**Task objective**. Below are the records; restate word for word the lines from the first through the one containing "Casinos (271, 20)", and only those.

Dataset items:
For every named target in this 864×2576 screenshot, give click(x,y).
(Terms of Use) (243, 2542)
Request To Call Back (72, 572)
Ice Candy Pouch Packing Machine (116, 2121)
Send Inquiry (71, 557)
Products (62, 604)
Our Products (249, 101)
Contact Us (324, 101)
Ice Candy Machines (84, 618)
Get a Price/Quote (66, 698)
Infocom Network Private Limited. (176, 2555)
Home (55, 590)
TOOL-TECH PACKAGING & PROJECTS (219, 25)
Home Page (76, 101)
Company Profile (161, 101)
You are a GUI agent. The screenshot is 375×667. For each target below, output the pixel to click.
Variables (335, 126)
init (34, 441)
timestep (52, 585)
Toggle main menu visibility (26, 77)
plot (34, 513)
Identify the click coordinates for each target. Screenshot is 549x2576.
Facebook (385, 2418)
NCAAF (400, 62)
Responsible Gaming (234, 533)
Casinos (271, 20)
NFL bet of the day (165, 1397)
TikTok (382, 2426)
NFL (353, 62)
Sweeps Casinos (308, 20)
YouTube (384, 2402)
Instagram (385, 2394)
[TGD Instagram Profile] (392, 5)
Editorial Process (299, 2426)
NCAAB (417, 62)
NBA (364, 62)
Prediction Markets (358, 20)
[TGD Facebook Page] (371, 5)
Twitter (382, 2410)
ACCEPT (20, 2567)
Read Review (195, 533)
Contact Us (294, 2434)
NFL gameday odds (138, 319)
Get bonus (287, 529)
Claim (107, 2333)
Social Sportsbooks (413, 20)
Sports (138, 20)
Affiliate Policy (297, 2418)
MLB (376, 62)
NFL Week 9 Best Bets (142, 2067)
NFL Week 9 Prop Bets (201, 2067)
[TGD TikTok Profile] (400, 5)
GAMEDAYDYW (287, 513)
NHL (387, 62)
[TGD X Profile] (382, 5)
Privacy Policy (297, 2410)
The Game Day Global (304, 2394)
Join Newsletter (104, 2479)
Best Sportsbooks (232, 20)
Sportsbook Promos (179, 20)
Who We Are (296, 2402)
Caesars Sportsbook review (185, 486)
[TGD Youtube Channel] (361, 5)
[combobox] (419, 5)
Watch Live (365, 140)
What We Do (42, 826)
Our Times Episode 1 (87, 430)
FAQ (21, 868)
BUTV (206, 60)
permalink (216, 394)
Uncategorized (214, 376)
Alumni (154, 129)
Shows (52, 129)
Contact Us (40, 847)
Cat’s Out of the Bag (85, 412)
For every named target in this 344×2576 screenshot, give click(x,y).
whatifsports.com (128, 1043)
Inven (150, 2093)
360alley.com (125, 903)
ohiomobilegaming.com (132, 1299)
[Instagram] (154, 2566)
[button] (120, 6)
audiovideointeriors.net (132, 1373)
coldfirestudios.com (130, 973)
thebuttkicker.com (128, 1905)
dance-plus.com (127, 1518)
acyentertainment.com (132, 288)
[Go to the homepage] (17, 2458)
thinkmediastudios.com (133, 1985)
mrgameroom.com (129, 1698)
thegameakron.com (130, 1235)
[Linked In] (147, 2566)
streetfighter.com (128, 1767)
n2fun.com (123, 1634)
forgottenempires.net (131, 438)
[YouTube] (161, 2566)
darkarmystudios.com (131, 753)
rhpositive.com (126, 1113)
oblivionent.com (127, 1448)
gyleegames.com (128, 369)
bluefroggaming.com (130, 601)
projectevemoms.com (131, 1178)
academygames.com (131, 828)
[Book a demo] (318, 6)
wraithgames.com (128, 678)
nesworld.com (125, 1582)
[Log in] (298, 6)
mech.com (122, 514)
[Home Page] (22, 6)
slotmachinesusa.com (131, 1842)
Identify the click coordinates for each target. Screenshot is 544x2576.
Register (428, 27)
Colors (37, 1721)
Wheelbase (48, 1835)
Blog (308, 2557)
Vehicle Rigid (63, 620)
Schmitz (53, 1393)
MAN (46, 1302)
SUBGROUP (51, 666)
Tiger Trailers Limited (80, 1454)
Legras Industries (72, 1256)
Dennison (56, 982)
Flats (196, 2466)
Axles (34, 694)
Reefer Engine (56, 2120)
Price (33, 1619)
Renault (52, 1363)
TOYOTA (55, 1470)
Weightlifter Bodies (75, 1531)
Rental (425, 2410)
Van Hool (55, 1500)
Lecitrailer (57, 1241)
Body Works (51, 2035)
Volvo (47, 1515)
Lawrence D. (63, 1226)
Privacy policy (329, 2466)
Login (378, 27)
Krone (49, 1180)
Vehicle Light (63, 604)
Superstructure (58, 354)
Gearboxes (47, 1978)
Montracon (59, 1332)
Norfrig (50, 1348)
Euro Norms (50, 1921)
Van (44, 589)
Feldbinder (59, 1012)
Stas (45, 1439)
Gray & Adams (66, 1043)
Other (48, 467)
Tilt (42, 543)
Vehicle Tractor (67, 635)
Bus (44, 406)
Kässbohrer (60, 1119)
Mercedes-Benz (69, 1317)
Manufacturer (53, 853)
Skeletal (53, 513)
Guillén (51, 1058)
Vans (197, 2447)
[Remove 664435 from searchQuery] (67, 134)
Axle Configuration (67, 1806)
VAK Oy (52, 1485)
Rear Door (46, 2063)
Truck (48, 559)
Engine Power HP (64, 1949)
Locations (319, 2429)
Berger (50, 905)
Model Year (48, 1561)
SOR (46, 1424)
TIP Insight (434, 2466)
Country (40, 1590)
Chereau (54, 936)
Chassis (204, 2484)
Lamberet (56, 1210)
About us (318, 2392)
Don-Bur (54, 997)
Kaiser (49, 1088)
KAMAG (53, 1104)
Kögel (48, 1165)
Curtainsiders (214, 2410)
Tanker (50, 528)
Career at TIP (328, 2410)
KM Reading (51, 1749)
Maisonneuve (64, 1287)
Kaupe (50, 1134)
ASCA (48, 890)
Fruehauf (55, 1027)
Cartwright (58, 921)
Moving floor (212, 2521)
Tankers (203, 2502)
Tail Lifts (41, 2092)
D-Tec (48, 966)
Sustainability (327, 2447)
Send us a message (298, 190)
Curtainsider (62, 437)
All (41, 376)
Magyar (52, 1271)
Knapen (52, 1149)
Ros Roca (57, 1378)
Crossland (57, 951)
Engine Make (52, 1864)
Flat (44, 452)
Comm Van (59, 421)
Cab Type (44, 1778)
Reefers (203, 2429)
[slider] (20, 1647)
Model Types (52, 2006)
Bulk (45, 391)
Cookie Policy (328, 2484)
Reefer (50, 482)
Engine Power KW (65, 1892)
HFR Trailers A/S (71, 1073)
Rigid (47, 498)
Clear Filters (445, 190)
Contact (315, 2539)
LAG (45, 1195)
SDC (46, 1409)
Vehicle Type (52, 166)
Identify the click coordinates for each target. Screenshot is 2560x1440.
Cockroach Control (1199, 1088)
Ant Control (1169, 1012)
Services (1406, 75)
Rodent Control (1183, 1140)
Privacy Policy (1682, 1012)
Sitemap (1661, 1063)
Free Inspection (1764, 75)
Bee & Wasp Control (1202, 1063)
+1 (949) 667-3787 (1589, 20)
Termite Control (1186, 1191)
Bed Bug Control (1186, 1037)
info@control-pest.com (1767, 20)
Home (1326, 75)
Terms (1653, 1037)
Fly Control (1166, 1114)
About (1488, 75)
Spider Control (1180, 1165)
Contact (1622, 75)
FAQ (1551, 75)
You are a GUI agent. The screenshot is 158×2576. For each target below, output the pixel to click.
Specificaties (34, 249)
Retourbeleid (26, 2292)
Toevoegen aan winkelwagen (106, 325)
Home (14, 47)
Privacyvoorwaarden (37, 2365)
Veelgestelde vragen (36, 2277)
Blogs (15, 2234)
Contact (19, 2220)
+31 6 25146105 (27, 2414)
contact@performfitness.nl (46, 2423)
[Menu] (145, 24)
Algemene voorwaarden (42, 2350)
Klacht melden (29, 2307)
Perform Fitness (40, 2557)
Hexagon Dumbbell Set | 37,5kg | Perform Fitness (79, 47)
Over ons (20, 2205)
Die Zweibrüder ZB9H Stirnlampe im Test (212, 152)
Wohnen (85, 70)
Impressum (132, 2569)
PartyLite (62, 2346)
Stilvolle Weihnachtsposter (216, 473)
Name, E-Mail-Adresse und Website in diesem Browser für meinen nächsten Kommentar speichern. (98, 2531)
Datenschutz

**Solution to the exercise**.
For every named target in this 864×2576 screenshot, give click(x,y).
(Terms of Use) (243, 2542)
Request To Call Back (72, 572)
Ice Candy Pouch Packing Machine (116, 2121)
Send Inquiry (71, 557)
Products (62, 604)
Our Products (249, 101)
Contact Us (324, 101)
Ice Candy Machines (84, 618)
Get a Price/Quote (66, 698)
Infocom Network Private Limited. (176, 2555)
Home (55, 590)
TOOL-TECH PACKAGING & PROJECTS (219, 25)
Home Page (76, 101)
Company Profile (161, 101)
You are a GUI agent. The screenshot is 375×667. For each target below, output the pixel to click.
Variables (335, 126)
init (34, 441)
timestep (52, 585)
Toggle main menu visibility (26, 77)
plot (34, 513)
Identify the click coordinates for each target. Screenshot is 549x2576.
Facebook (385, 2418)
NCAAF (400, 62)
Responsible Gaming (234, 533)
Casinos (271, 20)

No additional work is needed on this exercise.